§ EXTRACT
# I.T Work in Spain (Costa Brava)



## James1980 (Oct 13, 2008)

Hi there,

At the moment I'm just trying to put the feelers out to see if anyone has any advice or information regarding I.T Work in Spain.

My Parents currently live in Santa Pola and when I was visting recently with my wife and two boys we were really impressed with how child orientated the towns and areas we visited were.

We both felt that this would be possibly somewhere we would like to bring up our children. I was quite impressed by some of the positive posts on this forum regarding state schools for the boys.

Now to the other major factor, Work?. I am currently a Test Analyst and from what I have read on this forum and others, I.T is a good industry to be looking for work, Is this true?, I'd seriously consider any sort of Software Development opportunities (Business Analyst, QA Analyst). I noticed that Malaga has a lot of I.T posts at the moment. Is their any areas that are more likely to have I.T Work available. At this stage I am just looking for some information for me to look into further.

Thanks for any feedback

James


----------



## jojo (Sep 20, 2007)

James1980 said:


> Hi there,
> 
> At the moment I'm just trying to put the feelers out to see if anyone has any advice or information regarding I.T Work in Spain.
> 
> ...


I know there are I.T. businesses in Malaga, but I'm not sure if employment is in abundant supply, especially if you dont speak Spanish, A friend of mine has recently moved to Malaga cos he was lucky enough to get a job here. He was in Estepona and was made redundant. 

All industries are in a difficult position right now and I.T is no exception. You could say, well its no better in the UK, but you do have a lot of safety nets there!

You do have the advantage of having family here, so that will help, just dont burn your bridges in the UK and dont come over until you have secured a job here. You're right tho, its a lovely place to bring up children, but you need money as well!

Good luck

Jo


----------



## James1980 (Oct 13, 2008)

jojo said:


> I know there are I.T. businesses in Malaga, but I'm not sure if employment is in abundant supply, especially if you dont speak Spanish, A friend of mine has recently moved to Malaga cos he was lucky enough to get a job here. He was in Estepona and was made redundant.
> 
> All industries are in a difficult position right now and I.T is no exception. You could say, well its no better in the UK, but you do have a lot of safety nets there!
> 
> ...

§ MATERIAL FOR THIS TASK
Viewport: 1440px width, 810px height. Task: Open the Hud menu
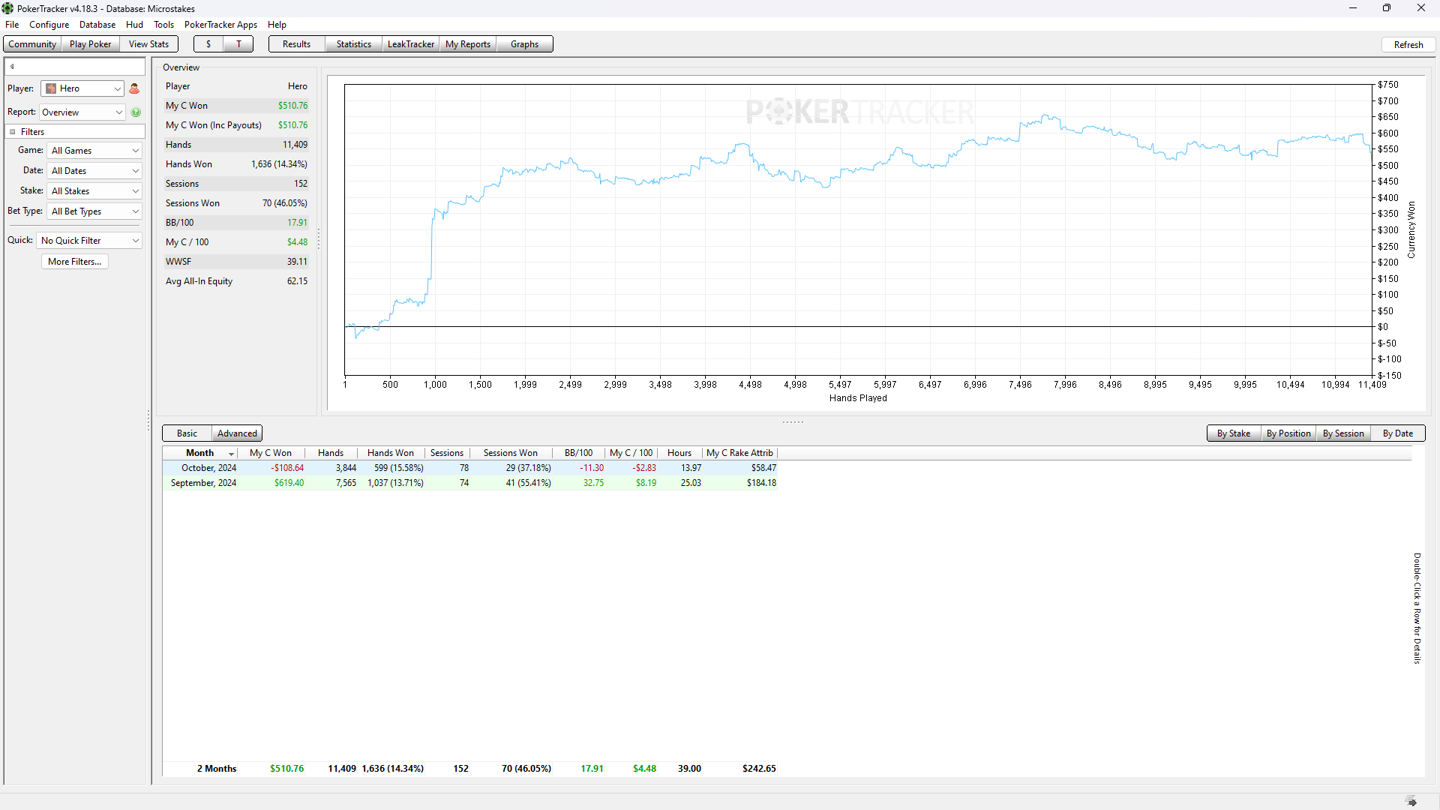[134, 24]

...

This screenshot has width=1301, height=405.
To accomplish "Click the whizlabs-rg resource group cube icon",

---

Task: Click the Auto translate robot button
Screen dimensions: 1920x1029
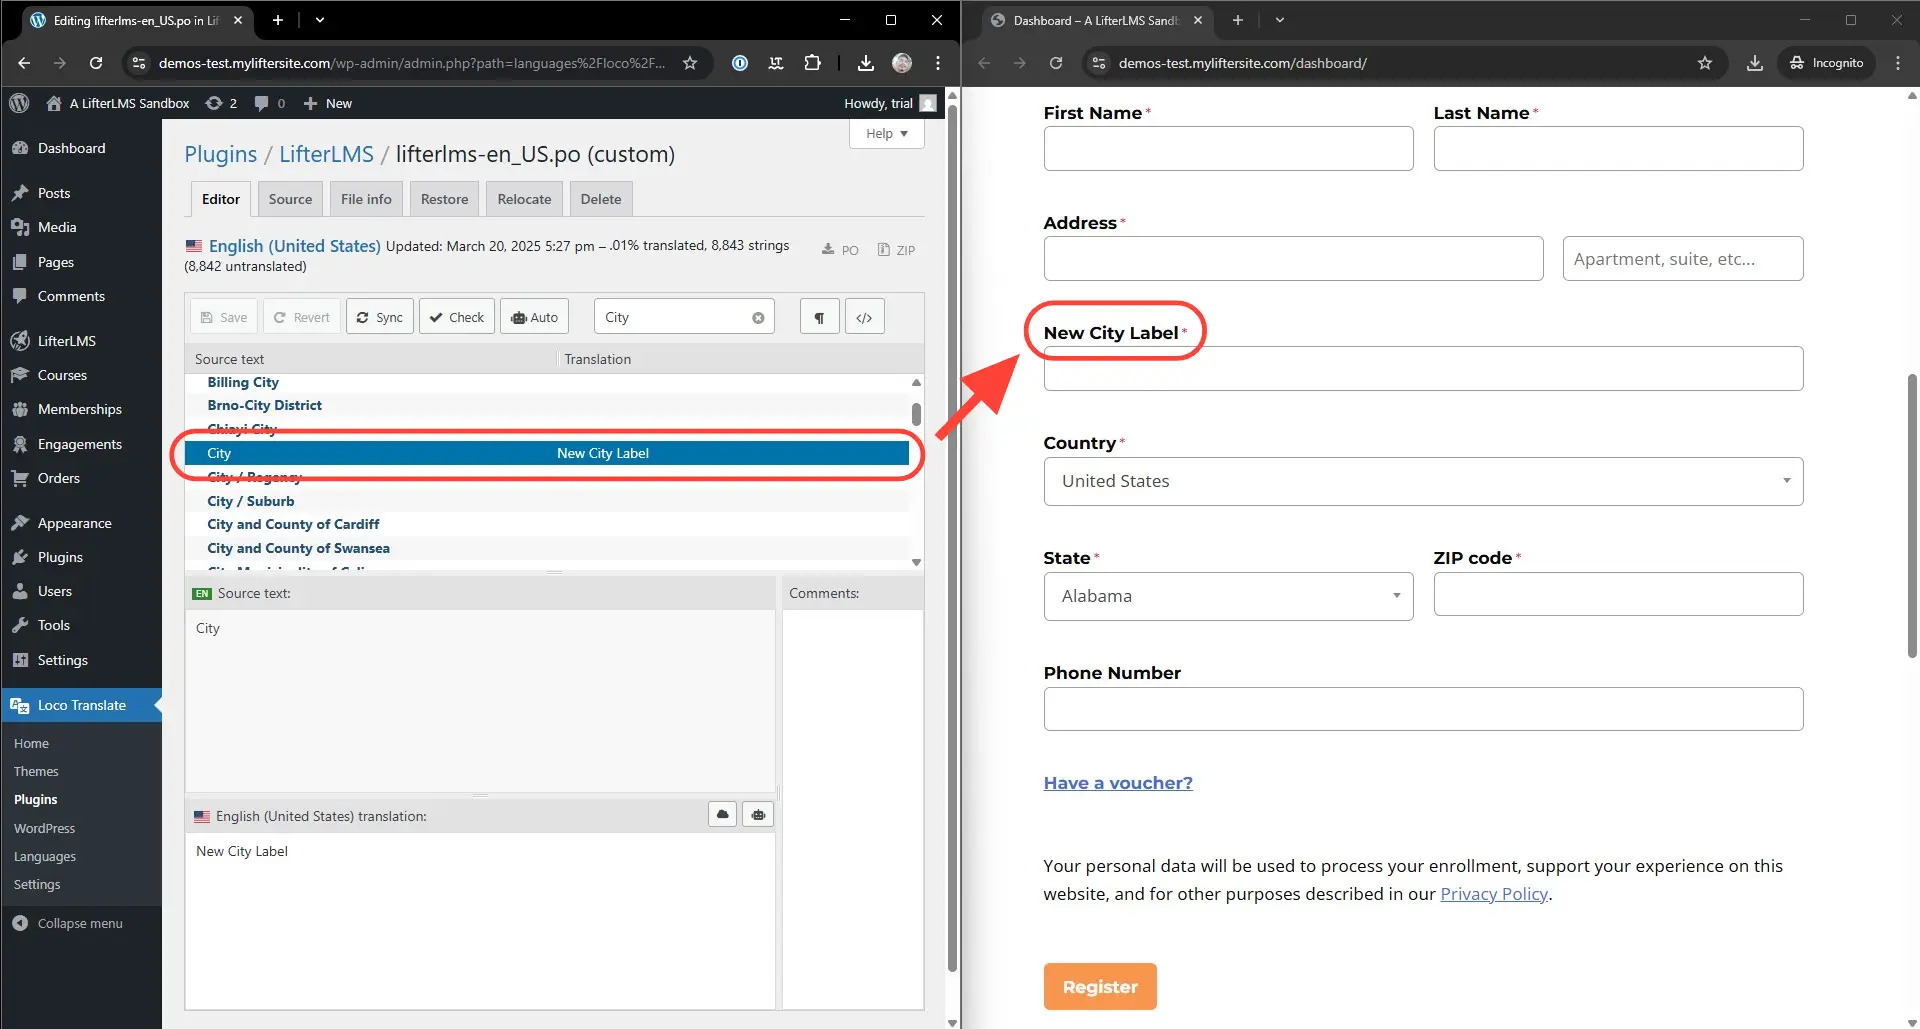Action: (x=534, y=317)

§ GIVEN EXERCISE A
List every place in Spain that the forum thread about I.T work in Spain names, not counting Spain itself.
§ GIVEN EXERCISE B
In the rows, reproduce the stretch from the line containing "Task: Click the Auto translate robot button" through the line containing "Action: (x=534, y=317)", substituting "icon" for "button" and leaving everything else unchanged. Omit the pictures from your answer.

§ TASK OUTPUT A
Costa Brava, Santa Pola, Malaga, Estepona

§ TASK OUTPUT B
Task: Click the Auto translate robot icon
Screen dimensions: 1920x1029
Action: (x=534, y=317)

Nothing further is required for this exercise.